My question, is how much liquid can a 2 yr old's stomach really hold at one time. I have tried to search on the internet but have not been able to get an accurate answer. I don't think it is possible to perforate a stomach with too much fluid but I certainly do not want him aspirating which I'm sure you are right... it will happen. Thank you so much!

Specializes in NICU, PICU, PCVICU and peds oncology.

Be very careful about going over your supervisor's head. The one time I attempted to do that I was threatened with termination. But I do agree that this child's feeds should be managed by a pediatric home nutrition expert, not a body-building know-it-all dad. The volume, 785 mL/day contributes 785 kCal per day or about 31 kCal/pound, which is appropriate, but with the projectile vomiting, how much is the child actually absorbing? Perhaps this child would benefit from continuous feeds at 34 mL/hr. Or to have his GT Mic-Key changed to a GJ Mic-Key. You can't vomit from past the pylorus after all. That would of course entail continuous feeds anyway.

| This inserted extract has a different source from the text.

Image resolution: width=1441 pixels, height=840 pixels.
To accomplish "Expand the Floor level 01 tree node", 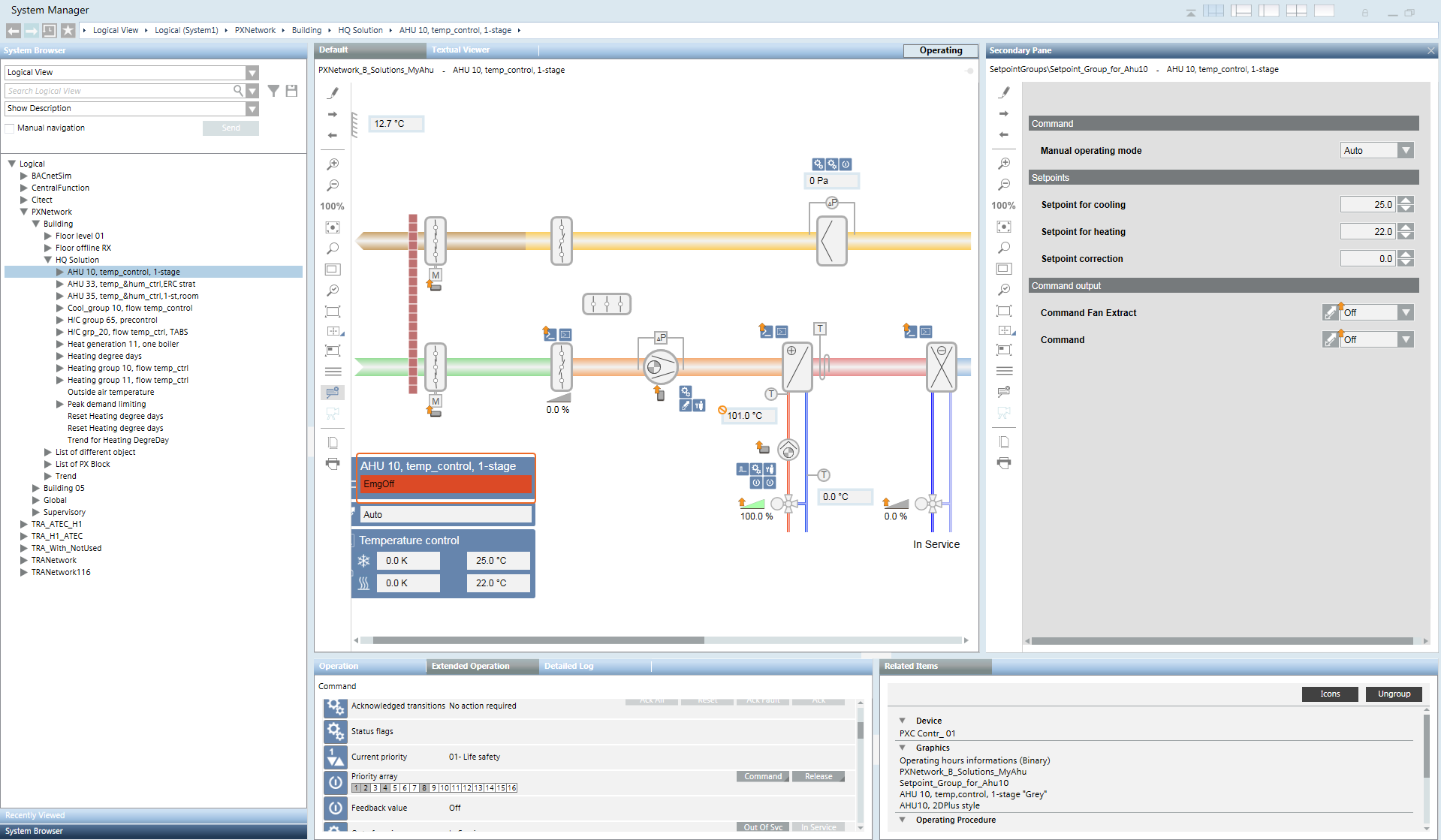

He also had a brain stem transplant last year.

Do you mean a brain stem cell transplant?

Specializes in school RN, CNA Instructor, M/S.

I run into this problem in school nursing quite frequently where the parent verbally tries to override a written dr's order. I remind my nurses taht in order to keep the licenses they worked so hard to get you follow DR's orders only and you eplain it calmly but firmly to the parent. If the parent is adamant then you need to call the dr and have him/her come and consult with you and the parent together so that everyone hears the same answer. If the dr and parent decide to only check residuals as the parent requested, make sure MD is aware that the child has frequent episodes of projectile vomiting. Maybe a GI Consult is needed. As far as nursing care I have always checked residual prior to initiate feedings and if there is more than 30 cc i hold the feed & call MD and recheck in 30 min.

Thank you all for your response. I dismissed myself from the case and am looking at another agency to meet my employment needs.

I think you made a wise decision. It is better to find employment elsewhere with an intact license. I am sorry the patient is in this position but the adults are very well aware of their actions, especially that "supervisor".

Specializes in Pediatrics, ER.

I'm late on this, but if the parents continued to push faor n order that was different from what the physician wrote for and was detrimental to the pt, then I would withdraw from that case.

Specializes in Pediatrics, ER.

I just saw that you did exactly that. I commend you for it. The point of homecare is for nursing and families to work together to optimize the care of the patient. A family that won't support you and an agency that won't back you is a recipe for disaster for sure.